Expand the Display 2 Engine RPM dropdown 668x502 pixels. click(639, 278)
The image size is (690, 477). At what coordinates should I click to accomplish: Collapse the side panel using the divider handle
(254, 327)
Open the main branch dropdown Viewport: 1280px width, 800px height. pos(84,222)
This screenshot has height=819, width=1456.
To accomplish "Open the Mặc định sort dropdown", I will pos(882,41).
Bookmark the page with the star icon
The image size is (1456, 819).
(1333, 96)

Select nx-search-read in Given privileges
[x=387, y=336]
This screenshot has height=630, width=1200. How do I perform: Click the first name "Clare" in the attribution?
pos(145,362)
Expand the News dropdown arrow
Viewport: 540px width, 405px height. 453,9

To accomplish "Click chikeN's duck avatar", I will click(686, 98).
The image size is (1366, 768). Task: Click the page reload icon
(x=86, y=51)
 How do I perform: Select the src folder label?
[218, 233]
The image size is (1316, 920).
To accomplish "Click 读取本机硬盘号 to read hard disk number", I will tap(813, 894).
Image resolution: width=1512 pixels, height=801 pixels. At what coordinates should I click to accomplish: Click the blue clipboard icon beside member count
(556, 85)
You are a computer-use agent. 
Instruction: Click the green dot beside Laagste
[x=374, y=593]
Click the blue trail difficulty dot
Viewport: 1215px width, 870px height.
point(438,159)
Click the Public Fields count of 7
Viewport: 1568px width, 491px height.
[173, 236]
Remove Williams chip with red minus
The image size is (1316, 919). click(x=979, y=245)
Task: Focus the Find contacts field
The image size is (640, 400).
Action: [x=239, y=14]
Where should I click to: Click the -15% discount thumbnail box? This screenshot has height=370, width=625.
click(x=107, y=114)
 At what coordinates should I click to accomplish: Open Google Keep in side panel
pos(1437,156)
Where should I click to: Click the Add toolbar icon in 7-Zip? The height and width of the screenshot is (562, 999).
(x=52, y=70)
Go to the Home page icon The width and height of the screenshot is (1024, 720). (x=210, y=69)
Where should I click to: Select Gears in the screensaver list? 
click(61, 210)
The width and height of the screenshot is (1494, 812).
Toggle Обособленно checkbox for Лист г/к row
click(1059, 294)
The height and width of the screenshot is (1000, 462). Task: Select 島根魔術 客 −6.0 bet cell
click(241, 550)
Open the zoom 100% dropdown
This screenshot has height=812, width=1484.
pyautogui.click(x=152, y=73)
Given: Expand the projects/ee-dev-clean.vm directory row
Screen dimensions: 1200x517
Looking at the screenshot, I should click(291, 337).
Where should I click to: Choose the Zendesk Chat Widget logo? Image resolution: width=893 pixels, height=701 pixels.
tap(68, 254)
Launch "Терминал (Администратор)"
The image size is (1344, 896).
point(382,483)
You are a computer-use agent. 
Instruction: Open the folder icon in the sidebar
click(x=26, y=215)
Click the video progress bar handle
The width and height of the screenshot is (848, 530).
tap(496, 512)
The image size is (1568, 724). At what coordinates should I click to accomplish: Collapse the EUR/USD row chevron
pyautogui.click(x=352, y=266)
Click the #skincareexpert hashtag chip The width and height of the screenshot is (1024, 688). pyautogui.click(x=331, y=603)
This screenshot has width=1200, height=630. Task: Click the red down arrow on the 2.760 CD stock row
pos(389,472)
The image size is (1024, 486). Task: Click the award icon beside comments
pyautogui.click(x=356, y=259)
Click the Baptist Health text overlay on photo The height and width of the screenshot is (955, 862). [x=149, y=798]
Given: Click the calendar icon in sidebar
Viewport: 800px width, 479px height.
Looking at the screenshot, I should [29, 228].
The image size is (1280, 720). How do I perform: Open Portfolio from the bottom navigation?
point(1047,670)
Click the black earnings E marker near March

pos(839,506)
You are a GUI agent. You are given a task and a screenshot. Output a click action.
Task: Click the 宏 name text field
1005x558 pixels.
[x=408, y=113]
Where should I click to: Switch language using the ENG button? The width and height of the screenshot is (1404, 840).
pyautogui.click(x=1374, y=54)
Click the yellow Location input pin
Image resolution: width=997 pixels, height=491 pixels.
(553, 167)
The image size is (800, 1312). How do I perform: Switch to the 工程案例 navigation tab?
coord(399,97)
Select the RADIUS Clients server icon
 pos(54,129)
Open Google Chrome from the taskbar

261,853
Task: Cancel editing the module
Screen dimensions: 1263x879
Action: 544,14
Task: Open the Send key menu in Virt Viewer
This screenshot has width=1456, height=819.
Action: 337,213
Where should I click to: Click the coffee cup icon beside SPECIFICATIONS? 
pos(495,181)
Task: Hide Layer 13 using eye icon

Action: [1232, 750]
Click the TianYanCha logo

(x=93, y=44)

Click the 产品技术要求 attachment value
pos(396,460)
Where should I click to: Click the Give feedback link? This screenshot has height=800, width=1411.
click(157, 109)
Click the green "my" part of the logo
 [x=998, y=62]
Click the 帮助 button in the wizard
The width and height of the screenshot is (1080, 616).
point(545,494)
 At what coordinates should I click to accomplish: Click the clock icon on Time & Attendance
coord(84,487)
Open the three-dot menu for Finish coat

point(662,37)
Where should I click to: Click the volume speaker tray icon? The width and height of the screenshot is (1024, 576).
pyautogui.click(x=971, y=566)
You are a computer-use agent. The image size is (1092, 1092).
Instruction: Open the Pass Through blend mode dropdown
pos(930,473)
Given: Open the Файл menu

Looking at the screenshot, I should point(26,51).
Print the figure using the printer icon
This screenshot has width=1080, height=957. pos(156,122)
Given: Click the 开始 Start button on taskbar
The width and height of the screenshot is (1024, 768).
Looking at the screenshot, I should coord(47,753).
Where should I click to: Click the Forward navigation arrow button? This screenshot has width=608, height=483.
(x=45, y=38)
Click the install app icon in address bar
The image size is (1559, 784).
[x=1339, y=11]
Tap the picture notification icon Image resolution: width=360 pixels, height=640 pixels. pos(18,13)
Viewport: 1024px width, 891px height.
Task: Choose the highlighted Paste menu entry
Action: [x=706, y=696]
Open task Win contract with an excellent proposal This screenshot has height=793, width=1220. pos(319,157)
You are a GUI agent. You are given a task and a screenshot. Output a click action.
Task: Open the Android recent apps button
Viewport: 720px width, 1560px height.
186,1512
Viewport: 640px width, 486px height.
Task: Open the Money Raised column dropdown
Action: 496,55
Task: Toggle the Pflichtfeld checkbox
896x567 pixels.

——

■ **Work required**: Express the records from the line containing "Task: Hide Layer 13 using eye icon" through the line containing "point(545,494)", both included, as a Markdown table with the columns No. and Line. Leave out blank lines.

■ **Result of this exercise**:
| No. | Line |
|---|---|
| 1 | Task: Hide Layer 13 using eye icon |
| 2 | Action: [1232, 750] |
| 3 | Click the TianYanCha logo |
| 4 | (x=93, y=44) |
| 5 | Click the 产品技术要求 attachment value |
| 6 | pos(396,460) |
| 7 | Where should I click to: Click the Give feedback link? This screenshot has height=800, width=1411. |
| 8 | click(157, 109) |
| 9 | Click the green "my" part of the logo |
| 10 |  [x=998, y=62] |
| 11 | Click the 帮助 button in the wizard |
| 12 | The width and height of the screenshot is (1080, 616). |
| 13 | point(545,494) |